Exercice 1 –
Répondez aux questions suivantes sur le texte consacré au chien.
(a) À quelle étape de l'homme vers la civilisation le chien se trouve-t-il, d'après le texte ?
(b) Quel auteur le texte cite-t-il ?
(c) Selon la citation, à quel moment de la journée partent les deux camarades ?
Exercice 2 –
Reprenez le texte consacré au chien après sa dernière phrase et poursuivez-le.

Texte –
+--

Celui-là a un ami, qui a un chien ; il ne peut se dire
déshérité et ne marche pas seul dans la vie.
Un chien !... Quel ami dans l’infortune, dévoué et
fidèle à toutes les heures de l’existence, jaloux d’une affection qu’il a su
mériter, qui vous donne sans retour la sienne, inaltérable comme l’or,
désintéressée vigilante jusqu’à la mort !...
Le chien est à la première étape de l’homme vers la
civilisation. Il est intimement lié à son histoire. Qu’eût fait l’homme sans le
chien à ce moment ? ...
« Chaque matin avant l’aurore, dit Michelet, et quand
rôde encore le tigre, partent les deux camarades, je veux dire l’homme et le
chien. Il s’agit du chien primitif, de ce dogue colossal, sans lequel la terre
eût été inhabitable, être secourable et terrible qui seul vint à bout des
monstres. » Et plus tard : « ... Tout le jour, l’homme dompte la
terre, sous la garde du chien fidèle ... »

+--

Matériel –
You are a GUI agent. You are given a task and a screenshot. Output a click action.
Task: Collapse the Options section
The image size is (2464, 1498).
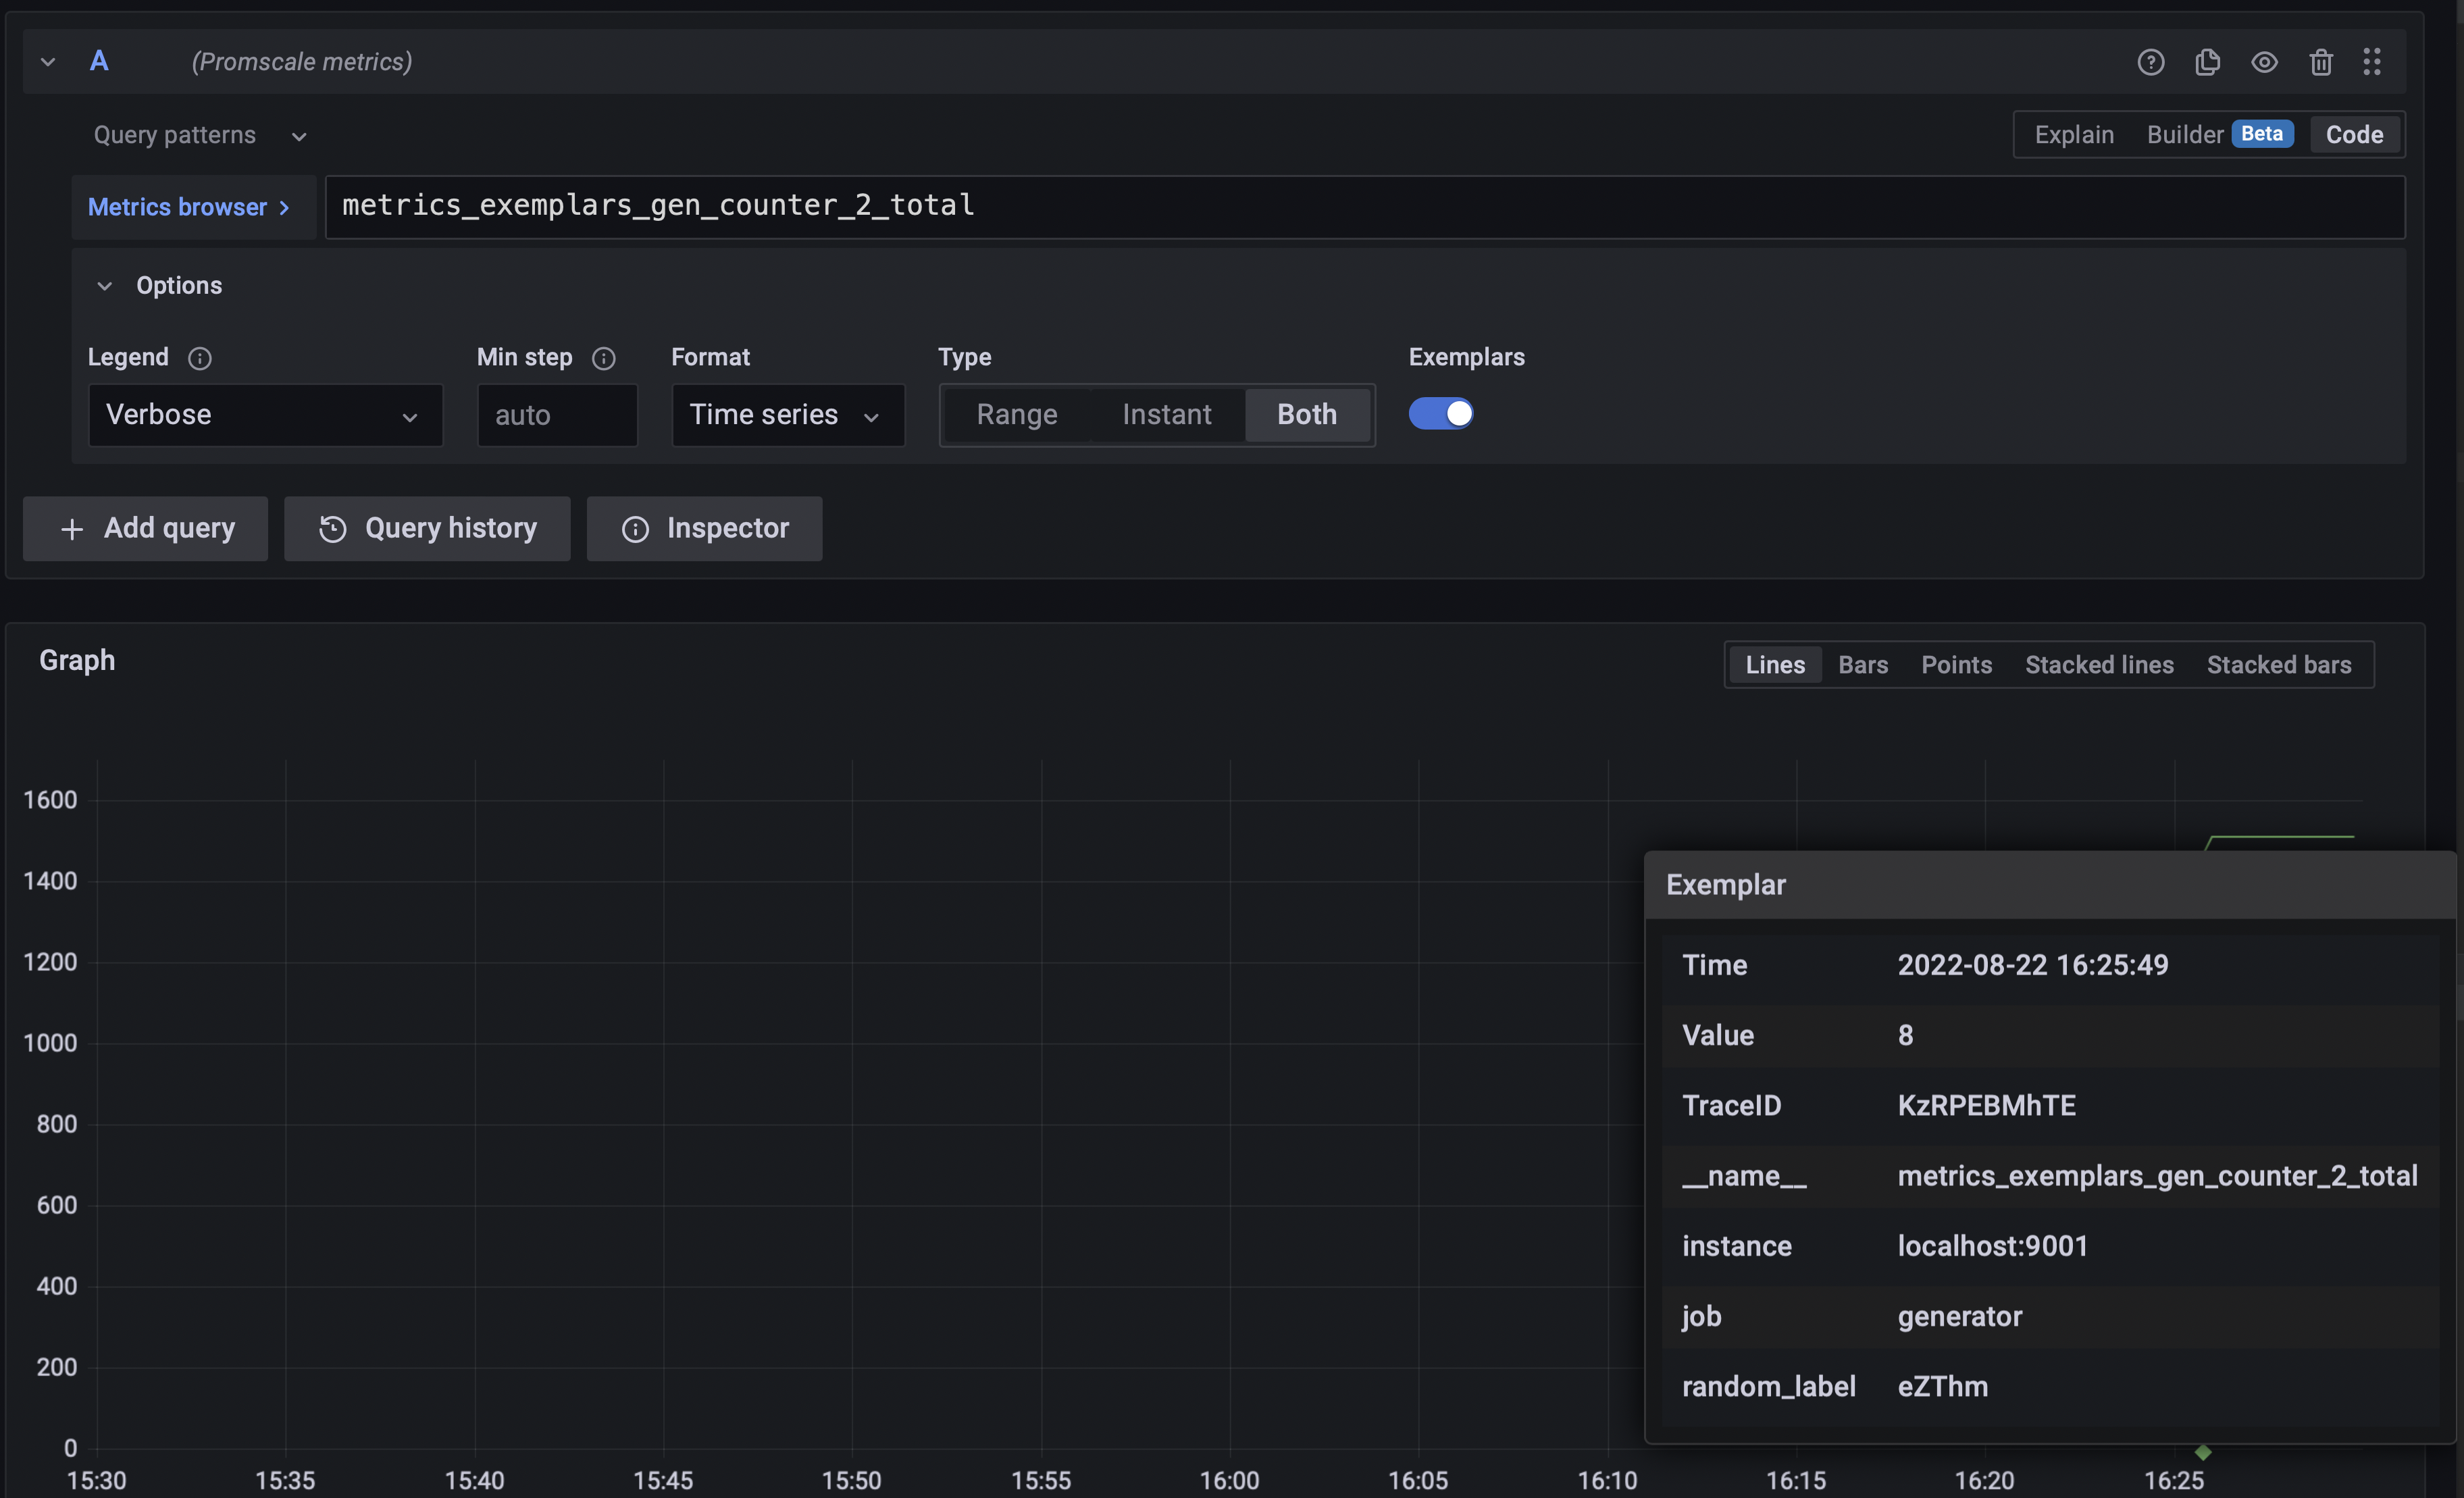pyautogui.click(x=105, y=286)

+--

Réponse 1 –
(a) À la première étape.
(b) Michelet.
(c) Chaque matin avant l'aurore, quand rôde encore le tigre.

Réponse 2 –
Dans leurs guerres contre les Romains, nos ancêtres les
Gaulois lançaient contre l’envahisseur des chiens dressés au combat, rangés à
l’extrémité de leurs lignes et qui n’étaient pas leurs moindres auxiliaires.
Le chien, en effet, fut d’abord, pour l’homme, le compagnon
de ses chasses, et son flair le servit mieux que la merveilleuse sagacité de
l’Indien. Il fut un aide précieux dans ses guerres, un gardien vigilant pendant
ses nuits. Dans la paix, il se fit pasteur et veilla sur ses troupeaux. Ils
partagèrent les mêmes fatigues, les mêmes dangers, le même repas, dans
l’abondance ou la misère. Et ils devinrent inséparables. L’homme apprivoisa le
chien. Avant qu’il se fût confié à son semblable, l’homme et le chien étaient
amis. Et l’on comprend pourquoi la reine Cléopâtre faisait punir de mort celui
qui tuait un chien.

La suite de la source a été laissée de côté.